監督 ブラッドリー・クーパー 出演 ブラッドリー・クーパー、レディー・ガガ

 午前10時の映画祭「裸の島」を見る予定だったのだが、すでに上映が終了していた。それで、たまたま「アリー スター誕生」を見たのだが、これはたいへんな「拾い物」であった。
 予想以上にすばらしかった。
 ブラッドリー・クーパーは、この作品が初監督。監督術はクリント・イーストウッドから学んだというが、まさにイーストウッドのような手際のよさ。あらゆるシーンがしつこくない。感情をぱっと動かし、そこで断ち切ってしまう。余分に見せない。
 クライマックスはどこか、というと、レディー・ガガがスターになる瞬間。ブラッドリー・クーパーに誘われて、ステージで歌い始める。その歌声に観客が熱狂する。このときのレディー・ガガの不安と驚きと喜び。それに寄り添うブラッドリー・クーパー。これをステージの上から観客を背景に捉えている。まるで自分がブラッドリー・クーパーかレディー・ガガになって歌っている気分だ。観客の熱狂にあおられて、ふたりは歌の世界に没頭していく。観客に聞かせているというよりも、観客が見ている前で、ただ自分の世界に没頭していく。
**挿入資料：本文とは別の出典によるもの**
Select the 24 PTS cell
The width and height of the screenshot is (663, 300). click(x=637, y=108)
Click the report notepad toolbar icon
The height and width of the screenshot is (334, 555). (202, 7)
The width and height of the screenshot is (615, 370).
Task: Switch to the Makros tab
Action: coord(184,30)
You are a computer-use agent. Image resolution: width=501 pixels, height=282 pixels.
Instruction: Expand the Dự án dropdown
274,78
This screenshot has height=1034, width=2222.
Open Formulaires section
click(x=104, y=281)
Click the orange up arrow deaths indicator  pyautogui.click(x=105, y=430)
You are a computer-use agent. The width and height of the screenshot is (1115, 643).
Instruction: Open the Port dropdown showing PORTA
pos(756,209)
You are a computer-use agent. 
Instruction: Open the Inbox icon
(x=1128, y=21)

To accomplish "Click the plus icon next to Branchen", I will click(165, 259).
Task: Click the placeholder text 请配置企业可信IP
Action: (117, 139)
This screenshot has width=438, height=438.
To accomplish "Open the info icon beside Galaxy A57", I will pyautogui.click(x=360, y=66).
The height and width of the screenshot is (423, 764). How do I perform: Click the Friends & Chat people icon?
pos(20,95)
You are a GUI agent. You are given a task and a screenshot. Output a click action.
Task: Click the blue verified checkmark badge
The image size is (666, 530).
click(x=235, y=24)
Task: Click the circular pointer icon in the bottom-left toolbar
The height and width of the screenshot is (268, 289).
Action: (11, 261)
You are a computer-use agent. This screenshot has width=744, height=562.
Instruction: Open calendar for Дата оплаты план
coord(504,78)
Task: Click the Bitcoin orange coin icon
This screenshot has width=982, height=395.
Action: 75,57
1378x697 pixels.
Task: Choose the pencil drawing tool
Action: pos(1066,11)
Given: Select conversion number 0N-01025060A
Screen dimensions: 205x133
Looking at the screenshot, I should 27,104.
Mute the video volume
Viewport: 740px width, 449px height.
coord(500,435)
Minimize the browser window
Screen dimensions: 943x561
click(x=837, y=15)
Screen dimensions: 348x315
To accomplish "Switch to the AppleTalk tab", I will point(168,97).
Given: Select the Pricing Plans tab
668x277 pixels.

まるでセックスである。他人なんか気にしない。いまが幸せ。そういうエクスタシーの瞬間がある。
 レディー・ガガは歌手だから歌がうまいのは当たり前だが、ブラッドリー・クーパーもうまい。これにも感心した。
 それにしても、と思うのは。
 映画はやっぱり映像と音楽なのだ。セリフなんかは関係ないなあ。
 すでに知り尽くされたストーリーだから、ストーリーなんかに観客は感動しない。ストーリーをつくりだす映像と音楽にしか注目しない。そうわかっていて、オリジナルの音楽と映像をぶつけてくる。凄腕である。
 思えばイーストウッドは「センチメンタル・アドベンジャー」では歌手を演じ、「バード」や「ジャージー・ボーイズ」もつくっている。映像と音楽を親和させることに熟達している。
 「アメリカン・スナイパー」で一緒に仕事をするだけで、イーストウッドの最良の部分をすべて吸収している。ブラッドリー・クーパーは、イーストウッドの後継者になったといえる。どこまで世界を広げていくか、とても楽しみである。「ハングオーバー!」が最初に見た映画だが、そのときは軽い美形役者くらいにしか思わなかったのだが。あ、軽い美形役者のロバート・レッドフォードも初監督「オージナリ・ピープル」でアカデミー賞作品賞と監督賞をとっていたなあ。ブラッドリー・クーパーもとれるかな? 期待したい。応援したい。